* **Work instruction**:
Quote each record exactly, please, leaving none out.
* * * * *
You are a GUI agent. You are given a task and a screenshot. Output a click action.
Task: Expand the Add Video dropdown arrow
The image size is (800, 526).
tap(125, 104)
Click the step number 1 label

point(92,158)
* * * * *
* **Response area**:
You are a GUI agent. You are given a task and a screenshot. Output a click action.
Task: Expand the Add Video dropdown arrow
The image size is (800, 526).
tap(125, 104)
Click the step number 1 label

point(92,158)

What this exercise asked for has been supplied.